Priya wants to go to school!
My name is Priya Gupta and I am nine years old. I am a student of class two. I love my school and I love to study but if I don’t get a sponsor I will not be able to study any further.
Girdhar Shyam my father is a peon who earns daily wages in the absence of a regular job, adds Priya whose teachers call her an all rounder.
Although Priya is a slum dweller, threatened with eviction she is a bright student who excels in all extra curricular activities like story telling, dance, music and sports as well.
It will be a pity if Priya is forced to give up school due to a lack of funds. She is now in desperate need of a sponsor.

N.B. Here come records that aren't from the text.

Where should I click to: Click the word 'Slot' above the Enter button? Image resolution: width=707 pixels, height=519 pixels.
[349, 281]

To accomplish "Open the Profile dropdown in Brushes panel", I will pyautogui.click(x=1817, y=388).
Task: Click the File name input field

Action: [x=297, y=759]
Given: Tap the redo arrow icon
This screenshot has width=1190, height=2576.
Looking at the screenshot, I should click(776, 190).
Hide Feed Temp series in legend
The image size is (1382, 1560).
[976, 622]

Numerous organisations are providing education to underprivileged children like Priya and Asha for Education is one of them. A volunteer-run action group, Asha focuses on basic education in the simple belief that issues like healthcare, environment, socio- economics and women’s issues will be better addressed when a society is better educated.
Asha recognizes that illiteracy is a persistent link in the chain that keeps a large number of people shackled in the poverty trap. Anyone working towards breaking that link works towards true freedom and independence. People have to be literate for democracy to be sustainable and there is hope for India only when the masses are empowered.
For the same reason Asha has been quietly working to provide direction and funding to non-governmental non-profit organizations that provide education and hope to children.
Its program like Each One Teach One aims to make a difference to one child at a time.
Primary education
Another remarkably simple and effective way for others to provide help is called Work an Hour for Education when a particular hour is chosen by volunteers who pledge to work towards the cause of primary education.
To encourage and help slum children to attend formal schools, Asha Samajik Vidyalaya (ASV), Lucknow, selects children from its non-formal education centers on the basis of student merit, interest, need, and parent commitment. ASVs are non- formal education centers that provide educational opportunities to hundreds of children in Lucknow. The ASV Support-A- Child (SAC) program helps selected children by funding their school fees and other related expenses, as well as providing these students with after-school tutoring.
Since the Lucknow slums where ASV operates are not yet regularized and recognized as slums by the government, the children and parents living in these areas are under constant threat of eviction. The average family size is eight to 10 members.
The parents are rag pickers, domestic workers, hawkers or fruit vendors. None of them have a regular and secure source of income and are forced to survive below the poverty line. Most parents cannot afford to send their children to school. Although, ASV is working to get more children to go to regular schools, many of them are forced to drop out due to family, or other reasons.
Priya is one of those children who is caught is this vicious cycle of eviction, poverty and illiteracy and she needs immediate support.